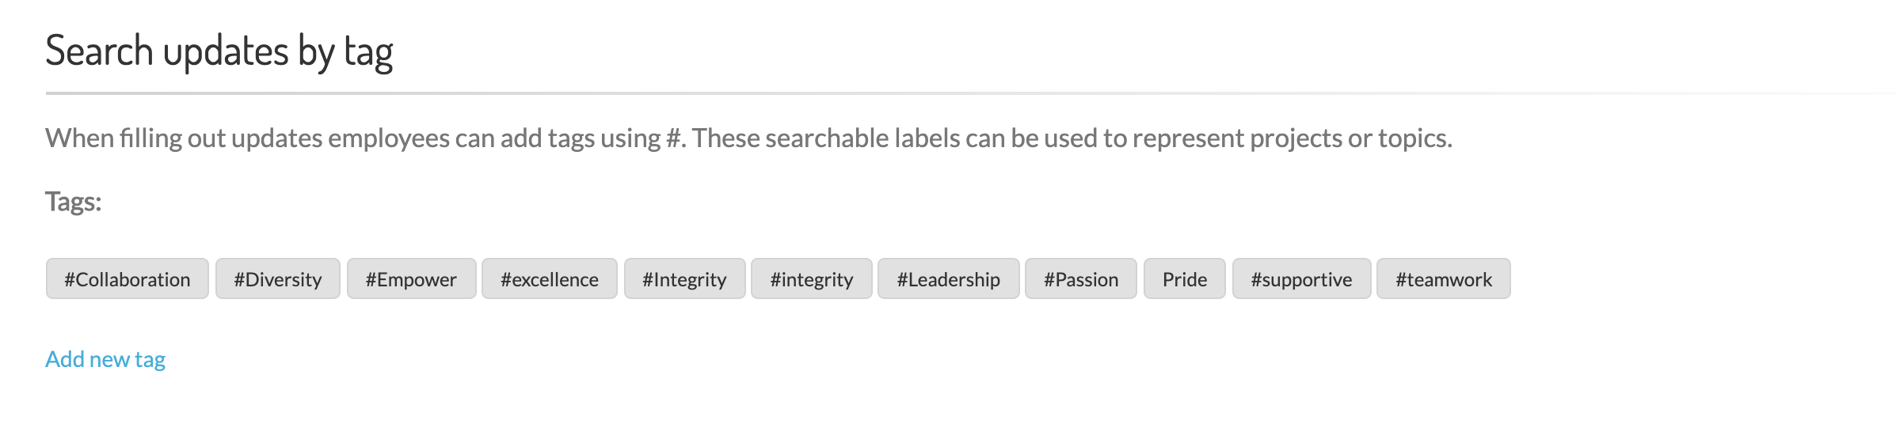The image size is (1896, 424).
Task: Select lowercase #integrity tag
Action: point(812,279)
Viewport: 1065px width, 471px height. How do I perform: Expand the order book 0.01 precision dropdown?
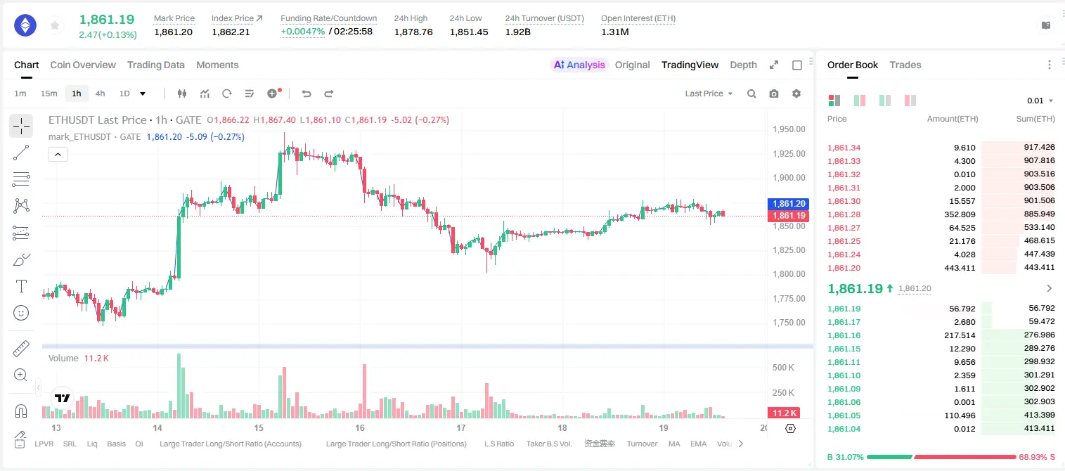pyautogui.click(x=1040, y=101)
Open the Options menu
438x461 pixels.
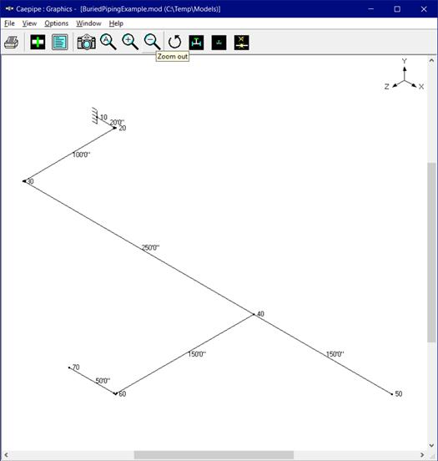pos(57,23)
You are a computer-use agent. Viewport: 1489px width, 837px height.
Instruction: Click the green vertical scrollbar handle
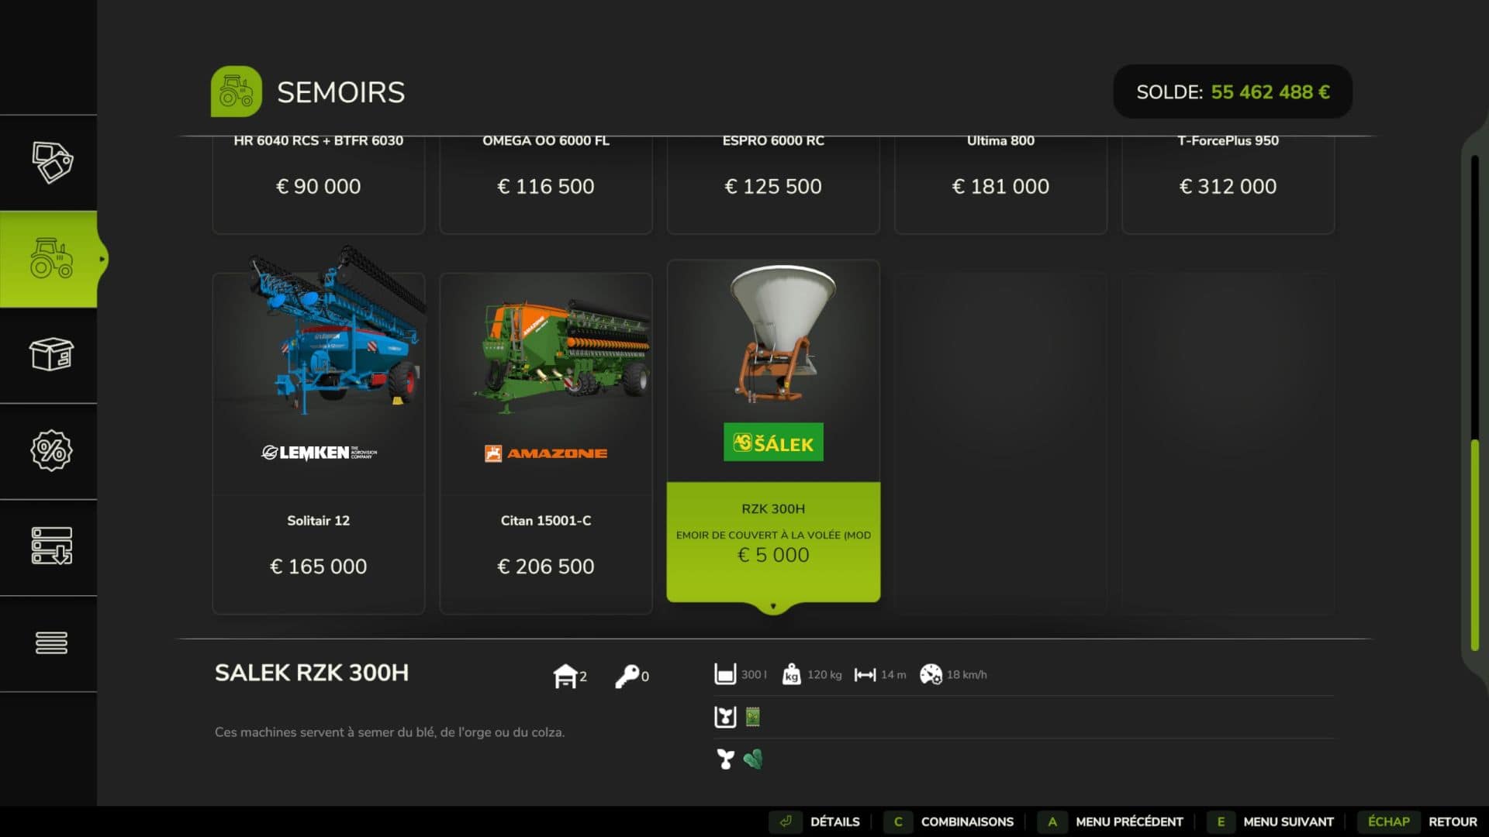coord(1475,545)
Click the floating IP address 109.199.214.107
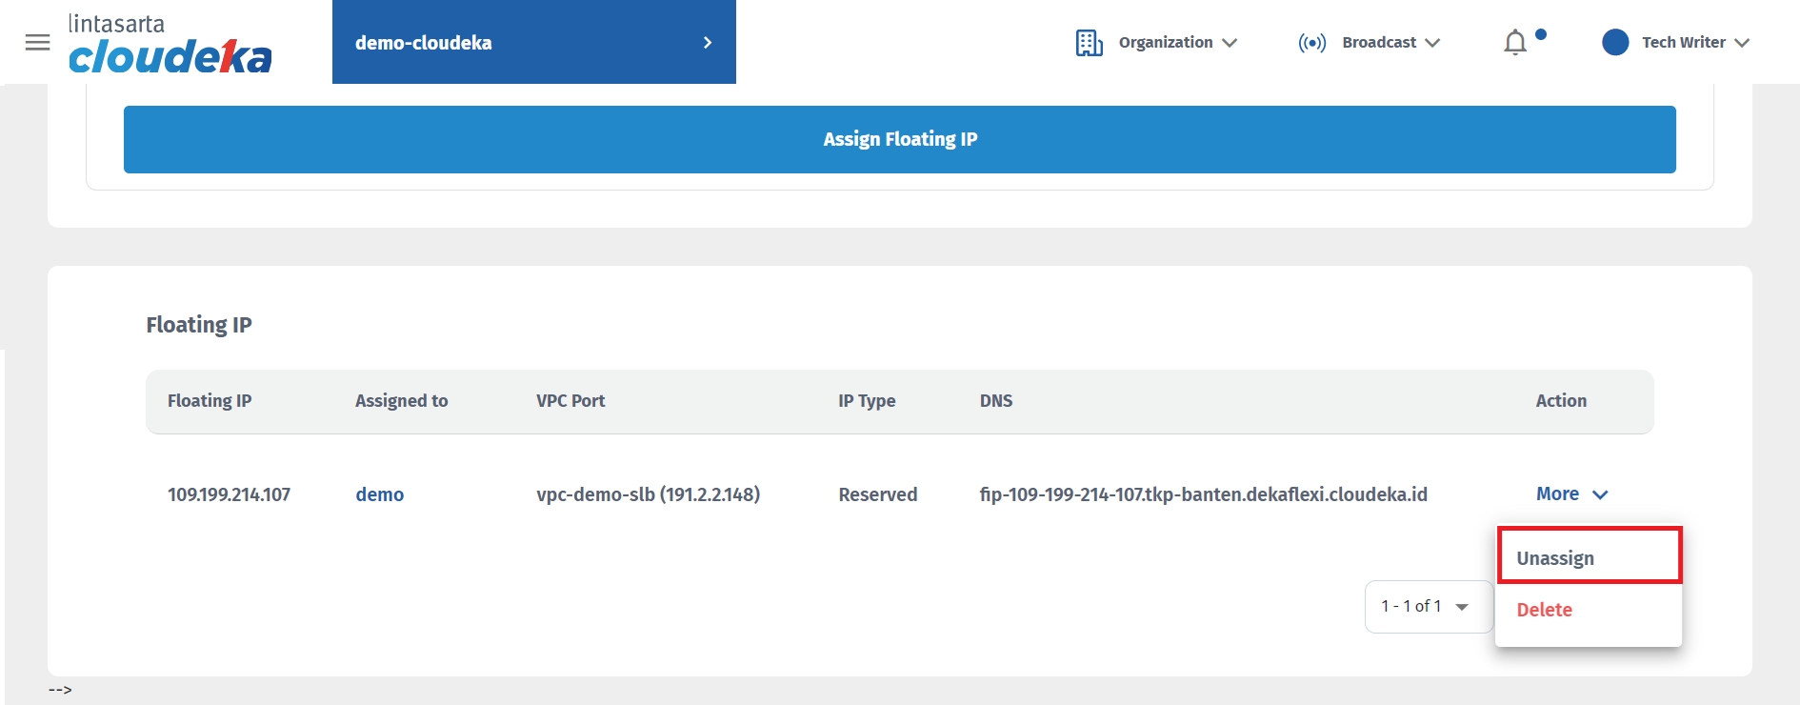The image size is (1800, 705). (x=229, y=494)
:::::
● Exercise aim
The answer must be an exact copy of the lines from the one containing "Instruction: Click the" through the last line of the records, with no pictures included.

● Answer to the exercise
Instruction: Click the green vertical scrollbar handle
coord(1475,545)
Click the floating IP address 109.199.214.107
The image size is (1800, 705). (x=229, y=494)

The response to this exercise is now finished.